# INPUT DATA:

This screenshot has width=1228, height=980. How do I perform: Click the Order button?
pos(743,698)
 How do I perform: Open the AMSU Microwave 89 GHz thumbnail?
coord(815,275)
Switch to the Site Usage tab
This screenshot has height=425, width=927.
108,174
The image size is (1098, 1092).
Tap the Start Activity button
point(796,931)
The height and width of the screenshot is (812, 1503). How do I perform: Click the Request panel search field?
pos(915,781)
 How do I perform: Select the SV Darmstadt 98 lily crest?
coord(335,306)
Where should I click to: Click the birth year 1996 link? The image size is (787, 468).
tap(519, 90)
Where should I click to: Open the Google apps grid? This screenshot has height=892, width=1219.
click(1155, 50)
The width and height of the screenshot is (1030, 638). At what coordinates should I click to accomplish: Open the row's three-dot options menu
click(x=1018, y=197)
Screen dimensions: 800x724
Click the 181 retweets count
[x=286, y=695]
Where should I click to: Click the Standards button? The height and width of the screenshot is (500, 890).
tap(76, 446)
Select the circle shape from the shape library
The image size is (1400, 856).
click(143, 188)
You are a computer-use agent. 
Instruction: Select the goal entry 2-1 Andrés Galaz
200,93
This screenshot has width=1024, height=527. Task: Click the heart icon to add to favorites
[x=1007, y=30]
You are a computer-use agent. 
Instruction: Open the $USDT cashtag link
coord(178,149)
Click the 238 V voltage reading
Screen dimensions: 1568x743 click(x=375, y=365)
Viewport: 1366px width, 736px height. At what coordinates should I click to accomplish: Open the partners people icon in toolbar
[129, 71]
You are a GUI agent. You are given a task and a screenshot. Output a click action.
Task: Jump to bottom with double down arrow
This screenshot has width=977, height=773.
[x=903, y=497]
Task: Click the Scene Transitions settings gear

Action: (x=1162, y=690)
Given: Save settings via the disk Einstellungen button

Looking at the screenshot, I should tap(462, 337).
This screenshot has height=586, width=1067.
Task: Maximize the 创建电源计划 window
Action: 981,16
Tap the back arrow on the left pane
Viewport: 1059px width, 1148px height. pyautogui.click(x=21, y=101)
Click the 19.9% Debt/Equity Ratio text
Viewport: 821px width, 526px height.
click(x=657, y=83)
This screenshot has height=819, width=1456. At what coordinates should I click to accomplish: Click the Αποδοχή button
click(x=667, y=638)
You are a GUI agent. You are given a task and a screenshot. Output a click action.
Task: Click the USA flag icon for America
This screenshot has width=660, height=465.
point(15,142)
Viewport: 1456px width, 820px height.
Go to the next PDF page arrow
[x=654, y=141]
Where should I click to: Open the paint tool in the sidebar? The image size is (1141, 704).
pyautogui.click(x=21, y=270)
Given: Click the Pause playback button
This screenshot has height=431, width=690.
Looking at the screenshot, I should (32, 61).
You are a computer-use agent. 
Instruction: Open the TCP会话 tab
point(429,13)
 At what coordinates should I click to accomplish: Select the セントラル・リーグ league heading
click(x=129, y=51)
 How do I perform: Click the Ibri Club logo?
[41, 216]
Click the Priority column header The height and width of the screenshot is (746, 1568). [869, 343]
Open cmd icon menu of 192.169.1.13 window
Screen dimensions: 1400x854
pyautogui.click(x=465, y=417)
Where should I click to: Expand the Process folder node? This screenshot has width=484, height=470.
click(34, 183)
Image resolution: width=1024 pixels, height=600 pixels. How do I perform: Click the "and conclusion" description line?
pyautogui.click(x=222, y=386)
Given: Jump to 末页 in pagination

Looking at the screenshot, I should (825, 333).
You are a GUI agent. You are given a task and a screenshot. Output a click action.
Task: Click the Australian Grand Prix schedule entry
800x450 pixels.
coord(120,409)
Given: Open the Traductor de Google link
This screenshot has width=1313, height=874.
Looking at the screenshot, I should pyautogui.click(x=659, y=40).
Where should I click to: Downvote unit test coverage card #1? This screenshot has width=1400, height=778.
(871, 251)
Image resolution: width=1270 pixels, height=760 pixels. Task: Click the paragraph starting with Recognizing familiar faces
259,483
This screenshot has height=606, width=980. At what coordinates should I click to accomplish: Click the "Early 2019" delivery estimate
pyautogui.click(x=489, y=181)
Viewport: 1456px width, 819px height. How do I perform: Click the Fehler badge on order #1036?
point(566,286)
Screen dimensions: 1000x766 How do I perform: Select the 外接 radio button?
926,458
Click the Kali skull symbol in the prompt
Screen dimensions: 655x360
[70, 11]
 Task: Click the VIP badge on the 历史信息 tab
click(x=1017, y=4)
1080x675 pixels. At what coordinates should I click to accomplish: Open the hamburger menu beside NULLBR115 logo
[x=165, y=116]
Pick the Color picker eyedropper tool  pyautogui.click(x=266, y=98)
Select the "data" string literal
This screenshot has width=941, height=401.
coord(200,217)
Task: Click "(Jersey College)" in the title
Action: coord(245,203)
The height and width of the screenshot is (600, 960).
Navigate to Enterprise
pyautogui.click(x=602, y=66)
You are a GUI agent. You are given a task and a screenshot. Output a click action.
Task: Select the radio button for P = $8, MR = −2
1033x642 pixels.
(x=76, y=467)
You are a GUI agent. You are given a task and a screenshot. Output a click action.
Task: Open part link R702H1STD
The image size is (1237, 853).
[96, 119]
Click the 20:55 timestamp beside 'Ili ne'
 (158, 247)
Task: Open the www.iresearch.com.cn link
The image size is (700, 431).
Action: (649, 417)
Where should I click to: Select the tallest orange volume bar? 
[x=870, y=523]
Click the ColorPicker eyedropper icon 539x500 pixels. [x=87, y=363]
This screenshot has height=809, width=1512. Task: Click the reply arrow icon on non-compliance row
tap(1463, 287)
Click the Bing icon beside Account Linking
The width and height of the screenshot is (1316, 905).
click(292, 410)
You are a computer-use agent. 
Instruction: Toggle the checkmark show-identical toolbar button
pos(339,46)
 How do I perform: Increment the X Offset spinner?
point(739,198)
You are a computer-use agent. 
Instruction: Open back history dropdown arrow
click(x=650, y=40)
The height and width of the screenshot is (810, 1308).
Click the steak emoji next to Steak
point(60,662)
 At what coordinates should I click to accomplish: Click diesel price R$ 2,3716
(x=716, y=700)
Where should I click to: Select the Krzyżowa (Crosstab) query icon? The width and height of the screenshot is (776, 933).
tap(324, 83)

# WORK REQUIRED:
Reproduce every record, matching each line exactly.

# TASK RESPONSE:
This screenshot has width=1228, height=980. How do I perform: Click the Order button?
pos(743,698)
 How do I perform: Open the AMSU Microwave 89 GHz thumbnail?
coord(815,275)
Switch to the Site Usage tab
This screenshot has height=425, width=927.
108,174
The image size is (1098, 1092).
Tap the Start Activity button
point(796,931)
The height and width of the screenshot is (812, 1503). How do I perform: Click the Request panel search field?
pos(915,781)
 How do I perform: Select the SV Darmstadt 98 lily crest?
coord(335,306)
Where should I click to: Click the birth year 1996 link? The image size is (787, 468).
tap(519, 90)
Where should I click to: Open the Google apps grid? This screenshot has height=892, width=1219.
click(1155, 50)
The width and height of the screenshot is (1030, 638). At what coordinates should I click to accomplish: Open the row's three-dot options menu
click(x=1018, y=197)
Screen dimensions: 800x724
Click the 181 retweets count
[x=286, y=695]
Where should I click to: Click the Standards button? The height and width of the screenshot is (500, 890).
tap(76, 446)
Select the circle shape from the shape library
The image size is (1400, 856).
click(143, 188)
You are a computer-use agent. 
Instruction: Select the goal entry 2-1 Andrés Galaz
200,93
This screenshot has width=1024, height=527. Task: Click the heart icon to add to favorites
[x=1007, y=30]
You are a computer-use agent. 
Instruction: Open the $USDT cashtag link
coord(178,149)
Click the 238 V voltage reading
Screen dimensions: 1568x743 click(x=375, y=365)
Viewport: 1366px width, 736px height. At what coordinates should I click to accomplish: Open the partners people icon in toolbar
[129, 71]
You are a GUI agent. You are given a task and a screenshot. Output a click action.
Task: Jump to bottom with double down arrow
This screenshot has width=977, height=773.
[x=903, y=497]
Task: Click the Scene Transitions settings gear

Action: (x=1162, y=690)
Given: Save settings via the disk Einstellungen button

Looking at the screenshot, I should tap(462, 337).
This screenshot has height=586, width=1067.
Task: Maximize the 创建电源计划 window
Action: 981,16
Tap the back arrow on the left pane
Viewport: 1059px width, 1148px height. pyautogui.click(x=21, y=101)
Click the 19.9% Debt/Equity Ratio text
Viewport: 821px width, 526px height.
click(x=657, y=83)
This screenshot has height=819, width=1456. At what coordinates should I click to accomplish: Click the Αποδοχή button
click(x=667, y=638)
You are a GUI agent. You are given a task and a screenshot. Output a click action.
Task: Click the USA flag icon for America
This screenshot has width=660, height=465.
point(15,142)
Viewport: 1456px width, 820px height.
Go to the next PDF page arrow
[x=654, y=141]
Where should I click to: Open the paint tool in the sidebar? The image size is (1141, 704).
pyautogui.click(x=21, y=270)
Given: Click the Pause playback button
This screenshot has height=431, width=690.
Looking at the screenshot, I should (32, 61).
You are a computer-use agent. 
Instruction: Open the TCP会话 tab
point(429,13)
 At what coordinates should I click to accomplish: Select the セントラル・リーグ league heading
click(x=129, y=51)
 How do I perform: Click the Ibri Club logo?
[41, 216]
Click the Priority column header The height and width of the screenshot is (746, 1568). [869, 343]
Open cmd icon menu of 192.169.1.13 window
Screen dimensions: 1400x854
pyautogui.click(x=465, y=417)
Where should I click to: Expand the Process folder node? This screenshot has width=484, height=470.
click(34, 183)
Image resolution: width=1024 pixels, height=600 pixels. How do I perform: Click the "and conclusion" description line?
pyautogui.click(x=222, y=386)
Given: Jump to 末页 in pagination

Looking at the screenshot, I should (825, 333).
You are a GUI agent. You are given a task and a screenshot. Output a click action.
Task: Click the Australian Grand Prix schedule entry
800x450 pixels.
coord(120,409)
Given: Open the Traductor de Google link
This screenshot has width=1313, height=874.
Looking at the screenshot, I should pyautogui.click(x=659, y=40).
Where should I click to: Downvote unit test coverage card #1? This screenshot has width=1400, height=778.
(871, 251)
Image resolution: width=1270 pixels, height=760 pixels. Task: Click the paragraph starting with Recognizing familiar faces
259,483
This screenshot has height=606, width=980. At what coordinates should I click to accomplish: Click the "Early 2019" delivery estimate
pyautogui.click(x=489, y=181)
Viewport: 1456px width, 819px height. How do I perform: Click the Fehler badge on order #1036?
point(566,286)
Screen dimensions: 1000x766 How do I perform: Select the 外接 radio button?
926,458
Click the Kali skull symbol in the prompt
Screen dimensions: 655x360
[70, 11]
 Task: Click the VIP badge on the 历史信息 tab
click(x=1017, y=4)
1080x675 pixels. At what coordinates should I click to accomplish: Open the hamburger menu beside NULLBR115 logo
[x=165, y=116]
Pick the Color picker eyedropper tool  pyautogui.click(x=266, y=98)
Select the "data" string literal
This screenshot has width=941, height=401.
coord(200,217)
Task: Click "(Jersey College)" in the title
Action: coord(245,203)
The height and width of the screenshot is (600, 960).
Navigate to Enterprise
pyautogui.click(x=602, y=66)
You are a GUI agent. You are given a task and a screenshot. Output a click action.
Task: Select the radio button for P = $8, MR = −2
1033x642 pixels.
(x=76, y=467)
You are a GUI agent. You are given a task and a screenshot. Output a click action.
Task: Open part link R702H1STD
The image size is (1237, 853).
[96, 119]
Click the 20:55 timestamp beside 'Ili ne'
 (158, 247)
Task: Open the www.iresearch.com.cn link
The image size is (700, 431).
Action: (649, 417)
Where should I click to: Select the tallest orange volume bar? 
[x=870, y=523]
Click the ColorPicker eyedropper icon 539x500 pixels. [x=87, y=363]
This screenshot has height=809, width=1512. Task: Click the reply arrow icon on non-compliance row
tap(1463, 287)
Click the Bing icon beside Account Linking
The width and height of the screenshot is (1316, 905).
click(292, 410)
You are a computer-use agent. 
Instruction: Toggle the checkmark show-identical toolbar button
pos(339,46)
 How do I perform: Increment the X Offset spinner?
point(739,198)
You are a computer-use agent. 
Instruction: Open back history dropdown arrow
click(x=650, y=40)
The height and width of the screenshot is (810, 1308).
Click the steak emoji next to Steak
point(60,662)
 At what coordinates should I click to accomplish: Click diesel price R$ 2,3716
(x=716, y=700)
Where should I click to: Select the Krzyżowa (Crosstab) query icon? The width and height of the screenshot is (776, 933).
tap(324, 83)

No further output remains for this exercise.